Child and Youth Advocate says COVID has made things worse for vulnerable youth

Alberta Child and Youth Advocate Del Graff

By Jeremy Appel

(ANNews) – The overlapping public health crises of COVID and opioid poisoning are having a significant impact on some of Alberta’s most vulnerable youth, according to a new report from the province’s child and youth advocate. 

Child and Youth Advocate Del Graf told the CBC in the wake of his office’s new report last week that his office received reports of 81 deaths and serious injuries among vulnerable youth in 2020-21 — a 31 percent increase from the 2019-2020 figure.  

There is a vast Indigenous overrepresentation in Alberta’s child welfare system, composing 64 per cent of the province’s entire child intervention caseload. 

Many of these children suffer from intergenerational trauma resulting from the horrific legacy of residential schools and the Sixties Scoop, as well as poverty, Cheryl Whiskeyjack of the Bent Arrow Traditional Healing Society told the CBC, adding that these issues are best addressed within First Nations themselves, rather than through the very western systems that have traumatized them. 

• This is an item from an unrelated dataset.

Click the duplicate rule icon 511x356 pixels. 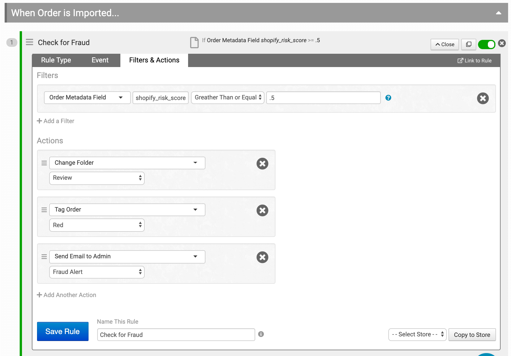click(468, 44)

“There’s a reason why they’re called First Nations children, because they literally have a nation,” said Whiskeyjack. 

The federal government passed legislation in 2019 that creates national standards for the treatment of Indigenous kids, requiring authorities to place children in care within their extended families or communities. 

At Bent Arrow, 40 percent of kids put into care are placed with a relative, which Whiskeyjack says provides a step in the right direction. 

Graf said the province needs to do a better job of providing youth of all backgrounds with skills and support to build resilience and avoid turning to substance use as a means of numbing their pain. 

In June, his office called on the provincial government to develop a youth opioid and substance abuse strategy. 

Eric Engler, a spokesperson for associate minister of mental health and addictions Mike Ellis, told the CBC that the provincial government is working on enhancing youth access to recovery services and will be taking cues from the Child and Youth Wellbeing Panel’s Report coming later this year. 

Graf said the COVID pandemic has had a major impact on the province’s youth, amplifying pre-existing issues due to isolation and stress.

Calls to his office increased by about a third during the pandemic, he added. 

A key recommendation of the report is for Children’s Services and Alberta Health to host a forum to outline actions taken in the initial two years of the province’s youth suicide prevention plan, and to chart a course for the next two years. 

Nancy Bishay, a spokesperson for Children’s Services, said the organization will work with Alberta Health  to develop a new plan and will host a forum once the pandemic subsides. 

Other recommendations from Graf’s office concern file transfers, collaboration, treating families, updating Family Support for Children and Disabilities policy, and information about no-contact provisions.